If there's one thing that really annoys me here it's a bit from the opening paragraph:
"we applaud Hadoop for its success in this area, which we believe is due largely to the simplicity and accessibility of its environment. "
Exactly.
  1. It is simple to use because Map(x):(k,y) and Reduce(k, [y1,...,yn]): z are easy to understand and play with. You can write efficient routines without knowing relational algebra and set theory, unlike, say RDBMs [Codd71].
  2. It is accessible because it runs (slowly) on your laptop and massively faster on your production cluster. It is also economically accessible because it is free to download and start to play with. You may need training or support -which Hortonworks will gladly offer -but that payment is optional. You can learn through the books and trial and error. You can learn to support your own system. Doing so does give you the duty to rummage through the code yourself, but if you contribute any fixes you have made back, even your in-house support efforts benefit the community as a whole.
There is nothing wrong with simplicity and accessibility. This is why PHP is one of the key development platforms of Facebook. When Facebook wanted those PHP developers to work with Hadoop, they didn't say "go learn Java". They said "here's an SQL bridge", called Hive. For those people who already known SQL, Hive lets you work with Hadoop without having to write a line of Java. There is nothing wrong with that and it does not make sense to denounce Hadoop because someone wrote tooling to help SQL experts work with it.

That does not mean that SQL is a good language. That little fact has been forgotten since RDMBs's became widespread, when developers learned to write things like "SELECT * FROM users WHERE name="steve"". SQL is a language designed to make script injection the default operation; something SELECT * FROM users where name=""; DROP TABLE users".

SQL started out as SEQUEL: "Structured English Query Language". It was written on the expectation that business people -presumably the same people that COBOL was targeted at- would sit at their shiny new IBM teletype and type in an 'ad-hoc query'. That's right: SQL was not targeted at developers, but "normal people" -and to be easy for COBOL and PL/I developers to embed. A key goal of the SQL language was to present the same capabilities, and a consistent syntax, to users of the PL/I and COBOL host languages and to ad hoc query users.[Chamberlin81].

Nowadays, the main experts in SQL are people like Facebook's PHP devs, and script hackers. Java developers run from it, hence the broad set of O/R mapping tools. Enterprise Java Beans were first; someone had a vision that people would write reusable "beans" to represent enterprise entities (User, Customer, Purchase), and that there would be some kind of market for that. Well, that died, but Hibernate and Spring keep letting Java devs write distributed database transactions without having to learn SQL. Where are Stonebraker's snide language-elist comments then? Why no ACM article saying "ORM tools have finally brought the power of the database to Java developers"? Is it because he felt that ORM was a good idea, or that he recognizes that tools to make working databases easier benefited him?
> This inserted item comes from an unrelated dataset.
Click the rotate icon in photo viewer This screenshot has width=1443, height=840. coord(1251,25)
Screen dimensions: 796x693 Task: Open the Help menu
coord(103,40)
The harsh truth is that SQL is not a particularly good language for expressing relations and predicates. Back in 1984 the illustrious C.J Date (as in "Introduction to Database Systems" Date) published a 47 page dot-matrix-printed critique of the language [Date84] -an article whose criticism on the difficulty embedding SQL into PL/I is effectively the precursor to all critiques of O/R mapping. It's SQL/Language mapping, and there've been problems mixing code and SQL back since System R first booted. A key problem is that all it does is read and write data from the DB, but for programs you need more than that, so you end up mixing SQL queries in that COBOL-esque syntax with the real code, either through some contrived ORM process or some hand-rolled string construction thing that at best is a maintenance task and at worst leaves your entire site's credit card records up on pastebin.

If you did want to work with databases properly, you'd need a programming language which makes relations and predicate calculus integral parts of the language: Prolog, Linq and, effectively, Erlang. Linq interests me as it is the most recent attempt, and because Dryad/Linq showed that it could do more than just database lookups.
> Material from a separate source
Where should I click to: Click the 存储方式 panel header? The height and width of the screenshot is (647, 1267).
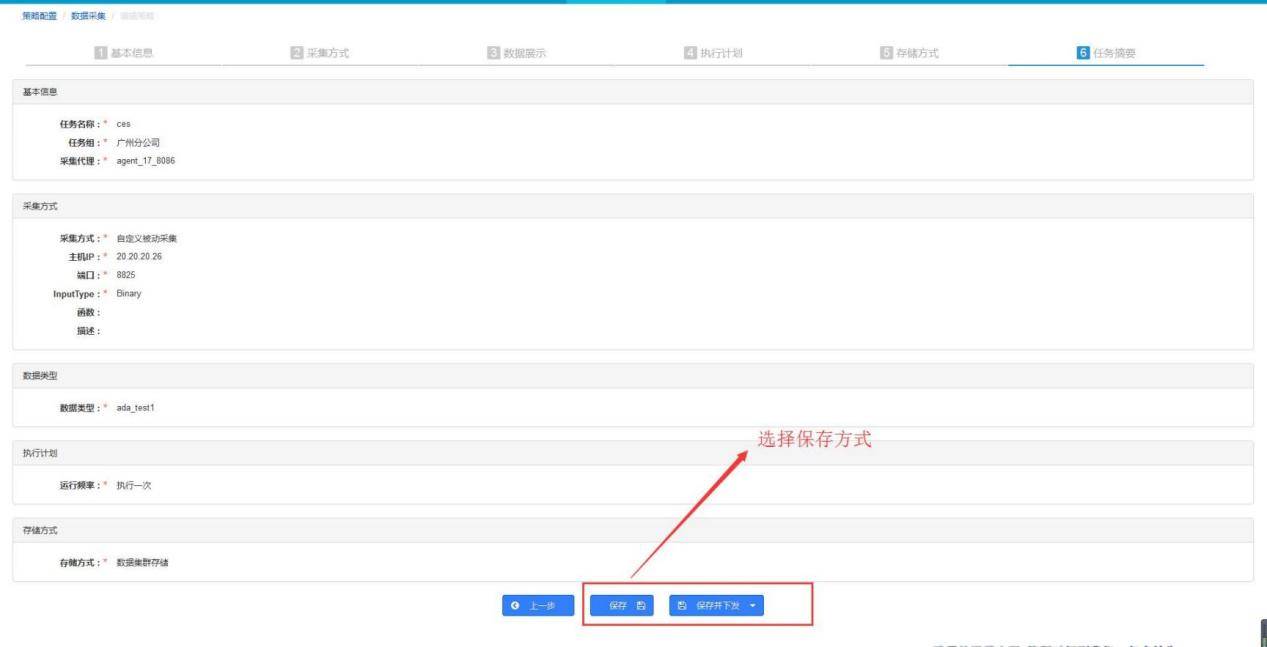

Returning to System R, the database from which DB2 and Oracle DB are derived, [Chamberlin81] concludes with a lovely sentence:
We feel that our experience with System R has clearly demonstrated the feasibility of applying a relational database system to a real production environment.
Which can be translated as: "even though people preferred more efficient low-level data storage techniques, hand-tuned for the specific application, pre-written in assembly language, COBOL or PL/I, the System R team -including the illustrious and now sadly absent Jim Gray- felt that making working with data easier outweighed the alternative.

That's something Stonebraker appears to have missed. The RDBMs isn't an end in itself -it's a means to an end. A tool. As is Hadoop. A tool to let you work with data at a scale and price point that that the commercial RDBMs can't play at.

Is MapReduce the meta-algorithm to solve everything? Of course not. The Stratosphere team in Berlin, the Asterix team at UC Berkeley are key leaders in the academic space -there a both ideas and code to pick up here. Then there's the real world projects coming out of the web companies, who do have to work at a scale and price point that RDMBs's can't match: Pig, HBase, Hama, Giraph, S3; other key-value stores nearby: Cassandra, Project Voldemort. All of these worked for their organizations.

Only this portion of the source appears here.